Tim Lee – Piper Jaffray
How should we think about the FX impact in terms of the top line impact and particularly given the surge of the US dollar here of late? Could we start to see a headwind as we get to the later part of fiscal ’09?
At today’s rate it is still a positive and would be positive really through all this fiscal year. If you look back at what’s happened the dollar it strengthened dramatically really in the end of March, April timeframe and it’s been that way for the last four months. Now it’s back to where it was at the March, April timeframe with the current strength that you’ve seen recently it’s got it back down to where it basically was previously.
That being said, right now for the rest of the year you would still see a positive on FX on the top line and we’re hedged so it doesn’t affect us too much on the bottom line but on the top line you would clearly still continue to see a positive as you go through the year. At current FX rates however it would be probably in the neighborhood of $50 to $55 million less than what it was in Q1. I will have an impact on it if these rates stayed the same for the rest of the year it would be not quite the positive we saw here in Q1 but it would continue to be a positive.
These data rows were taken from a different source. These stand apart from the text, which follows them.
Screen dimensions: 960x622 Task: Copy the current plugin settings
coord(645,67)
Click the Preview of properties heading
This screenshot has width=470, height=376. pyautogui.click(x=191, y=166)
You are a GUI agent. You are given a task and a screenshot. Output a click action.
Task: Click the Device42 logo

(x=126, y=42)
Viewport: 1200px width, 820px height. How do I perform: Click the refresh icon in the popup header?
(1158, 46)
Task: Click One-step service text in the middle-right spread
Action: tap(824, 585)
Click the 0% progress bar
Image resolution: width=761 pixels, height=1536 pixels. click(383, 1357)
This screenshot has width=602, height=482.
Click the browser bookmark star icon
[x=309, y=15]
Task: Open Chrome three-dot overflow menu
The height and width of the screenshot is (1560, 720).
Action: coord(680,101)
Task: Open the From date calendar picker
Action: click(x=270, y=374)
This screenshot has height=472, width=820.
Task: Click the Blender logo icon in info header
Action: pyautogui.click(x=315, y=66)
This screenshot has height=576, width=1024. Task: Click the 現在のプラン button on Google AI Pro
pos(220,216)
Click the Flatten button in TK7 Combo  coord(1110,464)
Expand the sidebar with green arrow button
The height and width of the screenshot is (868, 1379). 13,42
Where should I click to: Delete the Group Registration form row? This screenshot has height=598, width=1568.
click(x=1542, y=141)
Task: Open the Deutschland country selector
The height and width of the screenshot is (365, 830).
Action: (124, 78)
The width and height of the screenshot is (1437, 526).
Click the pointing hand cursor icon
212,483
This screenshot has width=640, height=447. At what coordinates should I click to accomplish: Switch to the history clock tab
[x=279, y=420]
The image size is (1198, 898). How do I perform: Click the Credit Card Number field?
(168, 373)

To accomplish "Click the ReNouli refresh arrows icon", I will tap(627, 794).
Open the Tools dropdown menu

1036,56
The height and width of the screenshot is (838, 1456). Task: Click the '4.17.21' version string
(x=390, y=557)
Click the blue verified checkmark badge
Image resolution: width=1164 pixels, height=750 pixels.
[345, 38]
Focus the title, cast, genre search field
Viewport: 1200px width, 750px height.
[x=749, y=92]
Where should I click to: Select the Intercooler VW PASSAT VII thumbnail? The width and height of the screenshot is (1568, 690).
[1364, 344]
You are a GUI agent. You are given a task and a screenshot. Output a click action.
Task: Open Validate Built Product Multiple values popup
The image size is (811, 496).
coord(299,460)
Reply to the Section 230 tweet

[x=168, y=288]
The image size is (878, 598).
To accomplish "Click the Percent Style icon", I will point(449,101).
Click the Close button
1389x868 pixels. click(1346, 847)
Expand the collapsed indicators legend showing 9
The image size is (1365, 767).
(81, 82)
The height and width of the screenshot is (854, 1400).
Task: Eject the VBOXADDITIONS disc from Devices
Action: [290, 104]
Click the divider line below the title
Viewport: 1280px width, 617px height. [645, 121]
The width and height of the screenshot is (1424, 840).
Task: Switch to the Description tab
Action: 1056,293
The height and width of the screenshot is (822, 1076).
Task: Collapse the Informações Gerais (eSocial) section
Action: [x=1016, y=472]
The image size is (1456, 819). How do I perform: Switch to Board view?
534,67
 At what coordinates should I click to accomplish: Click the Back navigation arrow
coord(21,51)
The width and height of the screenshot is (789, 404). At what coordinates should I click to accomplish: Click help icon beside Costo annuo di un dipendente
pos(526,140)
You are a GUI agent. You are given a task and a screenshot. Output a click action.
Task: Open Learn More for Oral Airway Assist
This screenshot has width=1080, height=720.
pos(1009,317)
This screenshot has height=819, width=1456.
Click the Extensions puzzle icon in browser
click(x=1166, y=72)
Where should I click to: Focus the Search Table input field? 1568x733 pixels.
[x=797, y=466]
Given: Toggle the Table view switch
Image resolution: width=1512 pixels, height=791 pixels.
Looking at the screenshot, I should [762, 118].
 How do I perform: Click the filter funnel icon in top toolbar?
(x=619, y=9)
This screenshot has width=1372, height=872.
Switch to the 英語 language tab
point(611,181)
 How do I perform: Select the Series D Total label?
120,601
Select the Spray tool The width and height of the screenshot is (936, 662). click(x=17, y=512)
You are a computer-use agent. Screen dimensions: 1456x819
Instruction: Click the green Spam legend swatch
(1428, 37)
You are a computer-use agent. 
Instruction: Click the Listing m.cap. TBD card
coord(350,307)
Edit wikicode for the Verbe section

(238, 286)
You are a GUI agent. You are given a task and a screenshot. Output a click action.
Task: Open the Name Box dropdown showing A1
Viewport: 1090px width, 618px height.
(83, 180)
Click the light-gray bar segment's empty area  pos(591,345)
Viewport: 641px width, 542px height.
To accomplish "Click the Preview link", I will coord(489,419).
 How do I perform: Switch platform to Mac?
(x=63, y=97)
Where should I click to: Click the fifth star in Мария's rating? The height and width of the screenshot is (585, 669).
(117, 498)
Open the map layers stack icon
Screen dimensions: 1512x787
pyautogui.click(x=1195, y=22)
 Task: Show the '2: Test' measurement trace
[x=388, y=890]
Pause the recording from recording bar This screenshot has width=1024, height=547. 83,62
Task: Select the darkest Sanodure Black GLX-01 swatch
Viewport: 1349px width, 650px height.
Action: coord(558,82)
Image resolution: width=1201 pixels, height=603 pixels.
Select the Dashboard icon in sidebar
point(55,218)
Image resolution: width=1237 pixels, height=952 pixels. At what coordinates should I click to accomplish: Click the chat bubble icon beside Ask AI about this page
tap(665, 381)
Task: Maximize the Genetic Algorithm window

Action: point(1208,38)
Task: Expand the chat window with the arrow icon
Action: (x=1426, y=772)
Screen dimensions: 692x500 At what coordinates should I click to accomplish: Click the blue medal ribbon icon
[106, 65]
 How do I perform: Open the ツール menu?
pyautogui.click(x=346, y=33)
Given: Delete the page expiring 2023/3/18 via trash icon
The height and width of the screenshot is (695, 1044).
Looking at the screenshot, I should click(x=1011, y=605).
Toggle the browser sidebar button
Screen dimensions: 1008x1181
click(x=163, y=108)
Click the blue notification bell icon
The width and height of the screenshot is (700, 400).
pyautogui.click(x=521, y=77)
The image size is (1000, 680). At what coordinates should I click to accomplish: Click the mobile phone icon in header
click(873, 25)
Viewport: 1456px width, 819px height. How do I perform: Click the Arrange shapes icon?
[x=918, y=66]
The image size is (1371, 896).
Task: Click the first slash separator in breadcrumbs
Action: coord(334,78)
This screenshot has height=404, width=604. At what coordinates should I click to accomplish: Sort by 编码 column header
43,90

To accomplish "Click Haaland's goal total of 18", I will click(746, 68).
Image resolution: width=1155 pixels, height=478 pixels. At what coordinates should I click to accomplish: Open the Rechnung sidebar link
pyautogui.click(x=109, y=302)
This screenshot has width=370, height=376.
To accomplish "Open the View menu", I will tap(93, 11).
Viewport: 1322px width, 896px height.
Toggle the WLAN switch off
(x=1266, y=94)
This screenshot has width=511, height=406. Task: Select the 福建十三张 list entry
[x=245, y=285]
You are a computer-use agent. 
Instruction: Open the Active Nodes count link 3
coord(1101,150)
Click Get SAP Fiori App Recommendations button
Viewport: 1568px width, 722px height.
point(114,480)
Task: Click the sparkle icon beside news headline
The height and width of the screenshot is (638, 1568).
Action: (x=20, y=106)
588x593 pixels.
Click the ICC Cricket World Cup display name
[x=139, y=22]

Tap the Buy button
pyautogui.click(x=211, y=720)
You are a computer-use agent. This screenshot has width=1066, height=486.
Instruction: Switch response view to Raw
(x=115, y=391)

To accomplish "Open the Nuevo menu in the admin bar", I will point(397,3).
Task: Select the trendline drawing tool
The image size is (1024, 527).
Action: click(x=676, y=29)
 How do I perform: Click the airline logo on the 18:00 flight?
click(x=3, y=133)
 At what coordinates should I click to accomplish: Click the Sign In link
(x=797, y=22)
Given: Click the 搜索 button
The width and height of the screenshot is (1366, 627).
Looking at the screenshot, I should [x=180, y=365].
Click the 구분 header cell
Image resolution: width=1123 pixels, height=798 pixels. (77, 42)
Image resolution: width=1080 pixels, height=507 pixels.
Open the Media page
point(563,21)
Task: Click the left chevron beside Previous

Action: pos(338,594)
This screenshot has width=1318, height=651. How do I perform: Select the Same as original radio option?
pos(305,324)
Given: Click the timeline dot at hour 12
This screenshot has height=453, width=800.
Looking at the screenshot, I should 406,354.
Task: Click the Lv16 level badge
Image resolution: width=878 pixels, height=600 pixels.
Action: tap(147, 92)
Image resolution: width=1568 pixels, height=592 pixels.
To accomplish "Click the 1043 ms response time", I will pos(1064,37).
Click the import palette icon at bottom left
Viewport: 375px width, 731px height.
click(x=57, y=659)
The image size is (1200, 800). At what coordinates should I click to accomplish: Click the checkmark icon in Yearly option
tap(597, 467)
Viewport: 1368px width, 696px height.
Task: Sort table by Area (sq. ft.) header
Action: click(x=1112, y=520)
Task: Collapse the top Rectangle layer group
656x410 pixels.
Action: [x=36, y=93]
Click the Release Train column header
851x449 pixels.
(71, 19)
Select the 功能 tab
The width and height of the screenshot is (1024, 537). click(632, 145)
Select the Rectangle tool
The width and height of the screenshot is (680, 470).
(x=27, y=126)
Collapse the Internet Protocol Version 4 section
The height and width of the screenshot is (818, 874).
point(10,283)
As you heard in the call, we’re pleased with the quarter. This quarter on the back of a strong finish to our last fiscal year I hope demonstrates our commitment to execution and the confidence that we have in the diversification of our businesses and the outlook that we have for the next quarter and for the remainder of the fiscal year. I’m pleased with how things are going and I look forward to updating you as we go forward. On behalf of our entire management team, thanks for your interest and continued support.
This does conclude the Medtronic first quarter earnings conference call.